C'était une promesse d'Emmanuel Macron, de faire circuler des « trains au quart d'heure » dans les grandes agglomérations françaises. Les feux sont désormais braqués sur l'émergence - délicate - de ces 24 projets dits de « Services express régionaux métropolitains » (SERM), labellisés en France à l'été dernier. À Lyon, tout comme à Grenoble, Lille, Saint-Etienne ou Clermont-Ferrand, l'étude de préfiguration des « RER métropolitains » se met en route. Financée par l'État (50%), la Région (25%) et le duo Métropole-Sytral (25%), elle est chiffrée à 2,5 millions d'euros pour la Capitale des Gaules.
Cela, sur les 15 à 20 milliards d'euros estimés fin 2022 par le Conseil d'orientation des infrastructures (COI) pour l'ensemble des projets de SERM de France à horizon 2035. Ainsi qu'aux 40 milliards d'euros projetés par l'association Objectifs RER Métropolitains.

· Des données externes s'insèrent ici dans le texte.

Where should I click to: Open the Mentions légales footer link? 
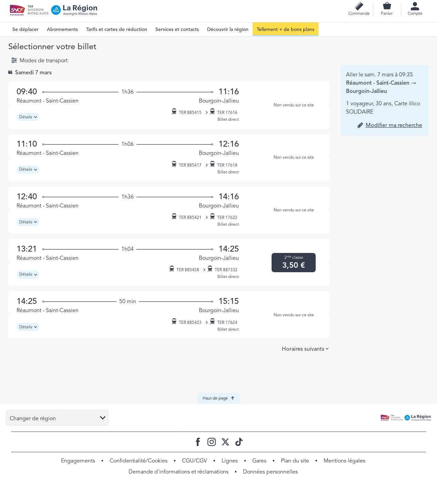click(344, 461)
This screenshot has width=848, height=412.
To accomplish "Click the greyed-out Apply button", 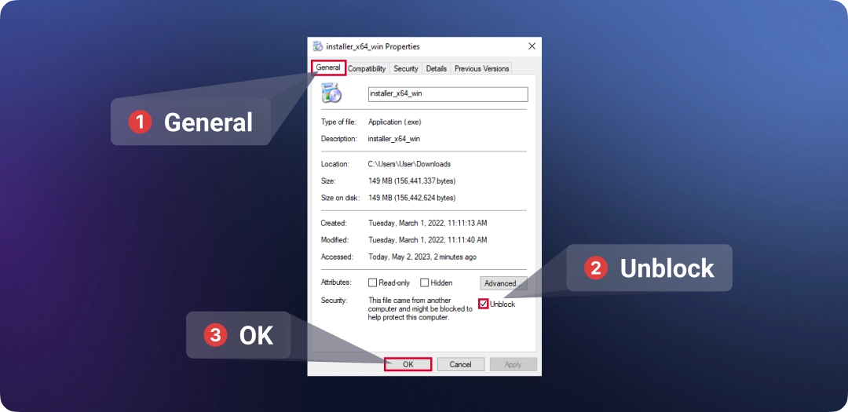I will point(513,364).
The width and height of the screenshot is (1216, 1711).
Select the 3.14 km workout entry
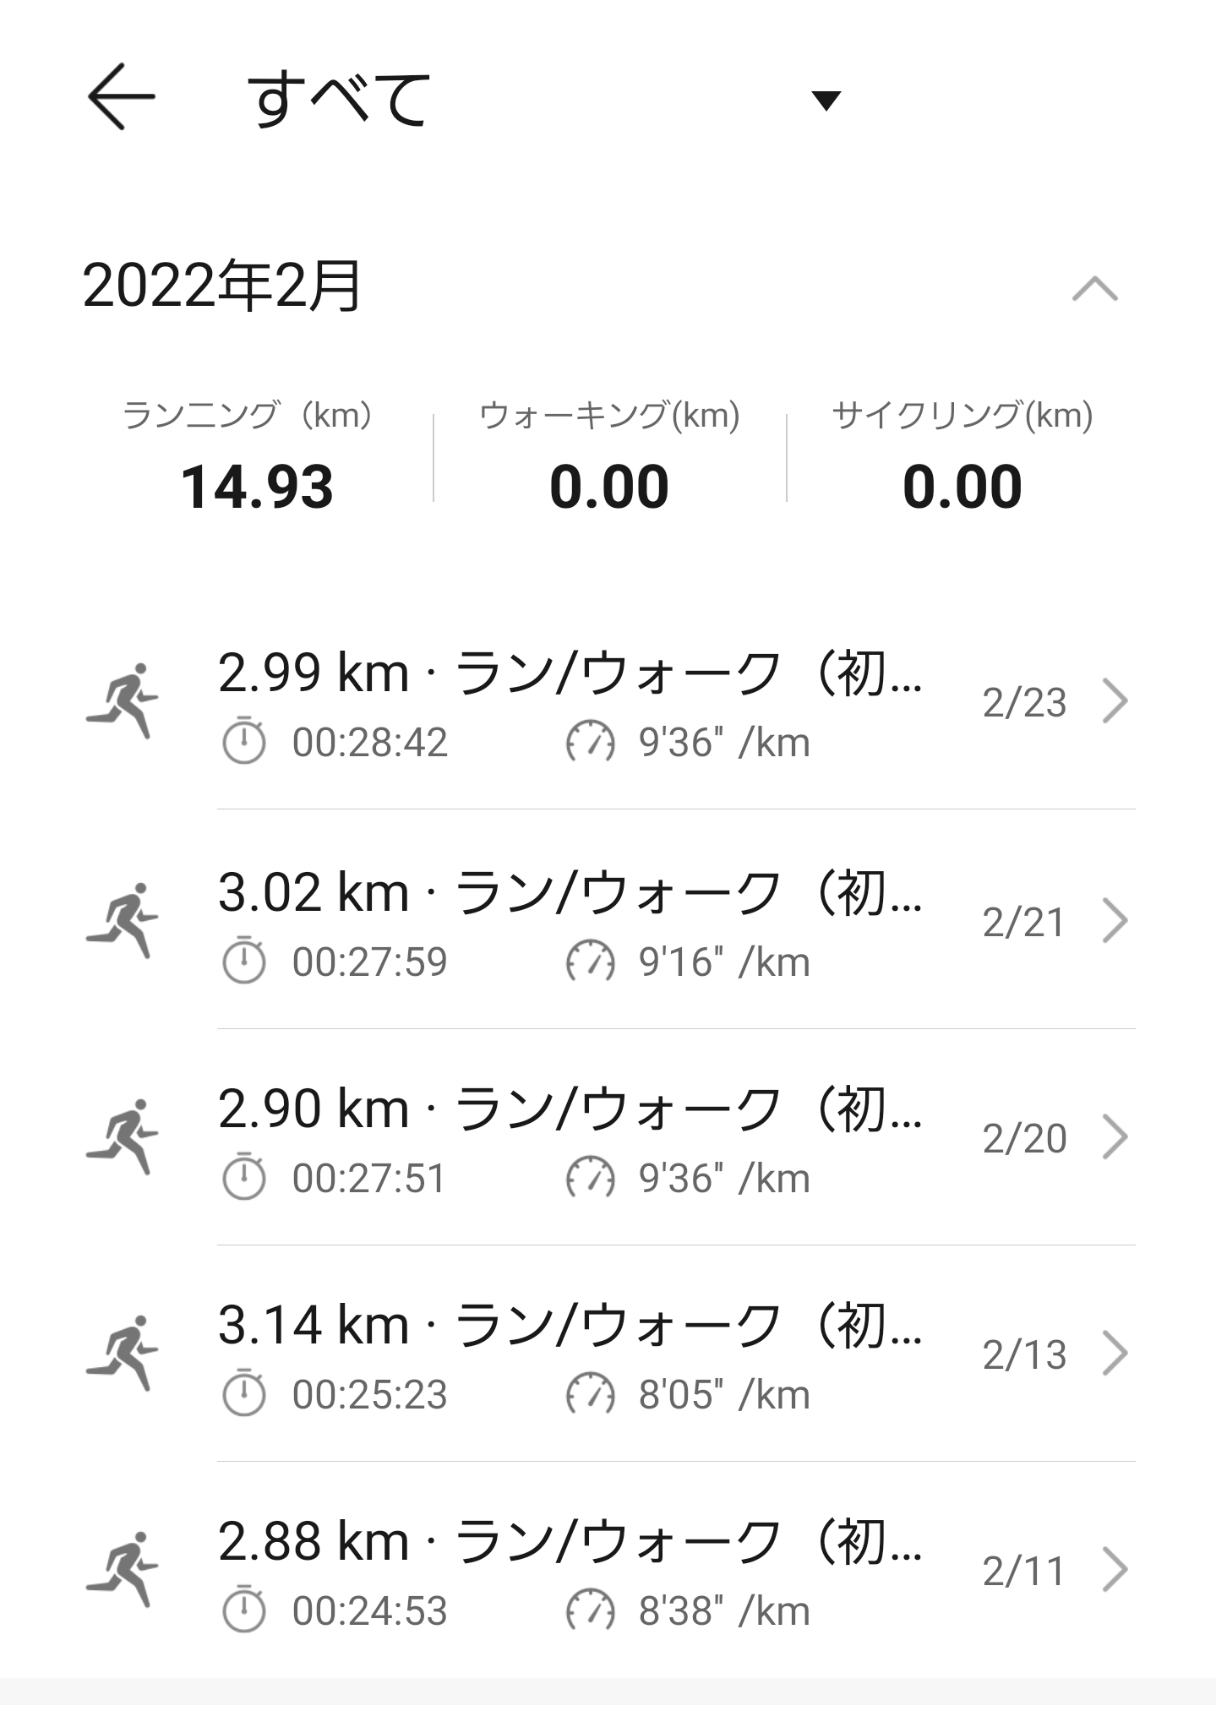[x=608, y=1353]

Mais au cœur de cette capitale régionale, où circulent chaque jour 1.200 trains, dont 600 TGV nationaux, l'enjeu pour permettre au dossier du RER métropolitain d'émerger sera, en même temps, de désengorger les 772km de son « étoile ferroviaire ». Pour y parvenir, les diverses administrations (Etat, collectivités territoriales, syndicats mixtes) doivent boucler plusieurs projets.
Or, certains peinent à émerger depuis des années, quand d'autres sont en progression.